A no-brainer, Jim.
If you didn't receive a complete Office 97 *retail* upgrade package, with CD and manual (still useless), you're entitled to a make-good or refund. The MSFT SKU number may correspond to a license-only product, but you're not required to know that, and that's not what you reasonably ordered.
There are three requirements to consummate a transaction: an offer, acceptance and consideration. You relied on the description of the offer and accepted it on good faith, at face value. It says "CD" in the title, it shows the packaged product, it makes no disclaimer about license-only, and thus, you have a right to receive what you expected. (This would apply even if the price were 99 cents.)
I'm not saying it's ONSL's fault that the offering got screwed up. It's merely ONSL's responsibility to make it right (and *fix* the offer, if necessary, so that others aren't misled). If there's a problem with Tech Data or Microsoft, it's ONSL's problem, not yours.

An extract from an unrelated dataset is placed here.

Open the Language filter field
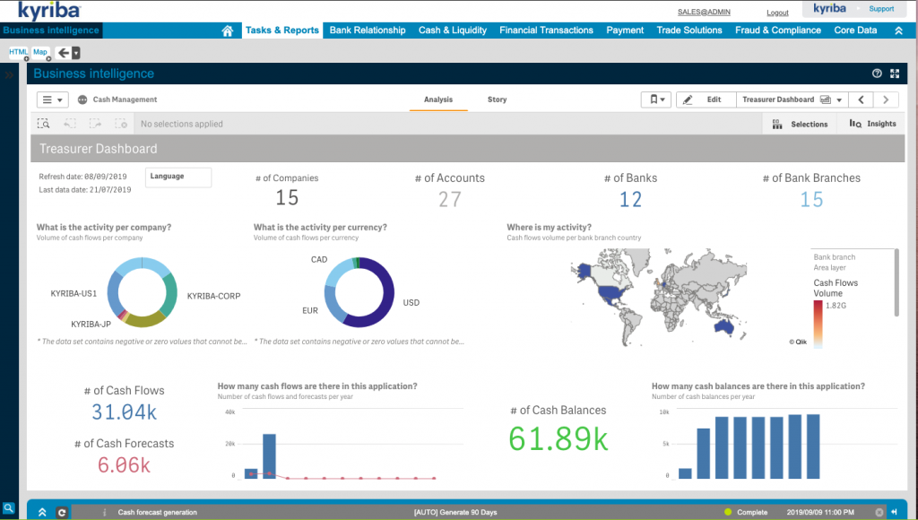918x520 pixels. pos(178,178)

So here's what you do: If you don't get satisfaction from customer service within say, ten days of your original request, send them an email and indicate that you will give them ten more days to straighten it out or you will return the product for credit to your card account. Then do so (UPS or Certified Mail). If they fail to credit your account within 30 days, you can initiate a charge-back through your credit card company. As you will have documented your attempt to resolve the matter with the merchant, the credit card company must comply with your demand to dispute the transaction. (Make sure to print out a copy of the offer page for your records.)
They'll figure it out. ONSL's not malicious, just a bit "thick." One thing too many companies fail to do is try to do business with their own organization. If they did, they would spare themselves countless black eyes.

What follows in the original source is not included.